In late December, a University Professor, Mian Javed Ahmed, died in judicial custody in Lahore District Jail. The professor, who had been arrested by National Accountability Bureau (NAB) in connection with opening illegal campuses and “minting millions” from students, reportedly experienced a cardiac arrest in jail custody. The Senate Standing Committee for Human Rights, however, was not convinced by this explanation and the chairman of the National Commission for Human Rights (NCHR), retired Justice Ali Nawaz Chowhan, took suo motu notice of his death, to investigate if any human rights of the prisoner were violated in custody. However, little was the NCHR to know that the process would not be so easy.

According to the NCHR, NAB has denied the top human rights body of the country access to its detention centres. After the incident of the Professor’s death, NHCR had written a letter to the anti-graft body with the request to allow a team of the commission to inspect the places of detention yet NAB has not responded to the letter. Without accessing NAB’s detention centres, it will be almost impossible for the NCHR to conduct a thorough investigation on to any probable rights violations that may have occurred to prisoners in custody.

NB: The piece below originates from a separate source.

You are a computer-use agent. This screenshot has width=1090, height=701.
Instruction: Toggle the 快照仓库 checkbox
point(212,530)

Denying access for an investigation will only undermine NAB’s own credibility on upholding fundamental rights and dignity of prisoners. Not only does this tarnish NAB’s reputation but it is also illegal for the anti-graft body to deny the NHCR access to the detention centres. The commission, which was established under the National Commission for Human Rights Act, 2012, is authorised to work for promotion and protection of human rights with the powers to take suo motu action under Section 9 of the Act. By not allowing NHCR to inspect its detention centres, NAB risks damaging its credibility at a time when the body is under scrutiny for handling sensitive political cases.

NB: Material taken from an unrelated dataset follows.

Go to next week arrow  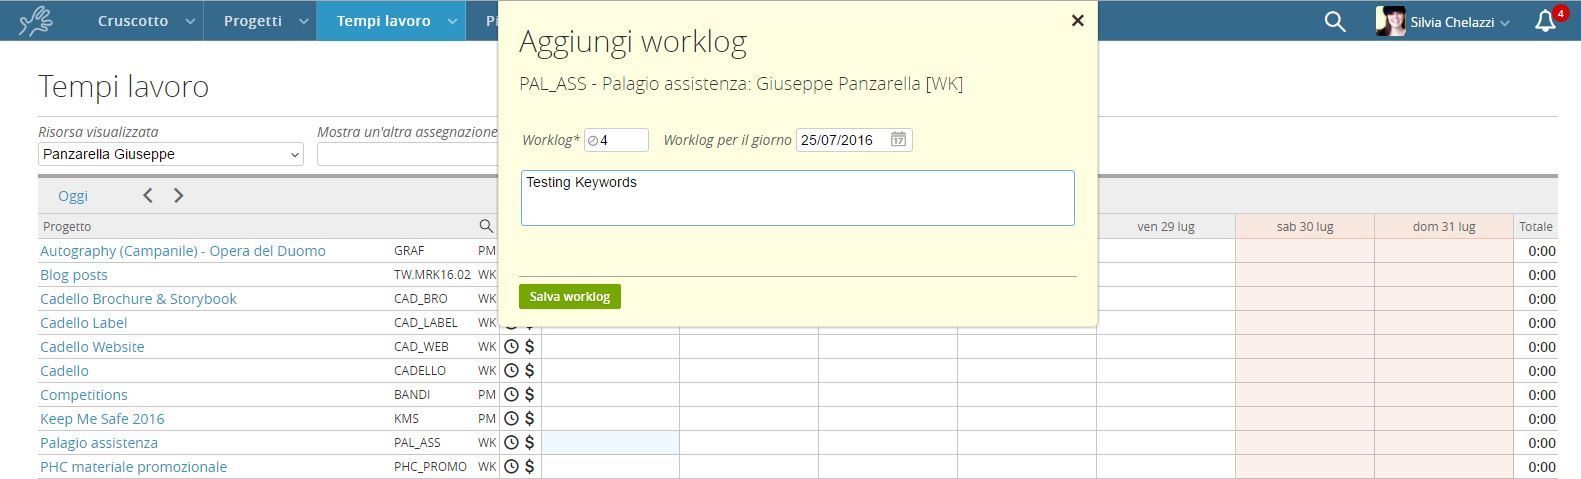coord(179,196)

This is not the first instance of rights violations reported from detention centres. Former VC of Punjab University had alleged earlier that there were CCTV cameras in the washrooms of NAB’s lockup. These unchecked accesses of Pakistan’s custody centres are particularly worrying considering Pakistan does not have a specific provision outlawing torture, nor are there many human rights protections guaranteed to prisoners. This issue should not be taken lightly- Pakistan has ratified many international conventions which emphasise prisoners’ rights. NAB needs to respect both the domestic and international law, and allow investigation.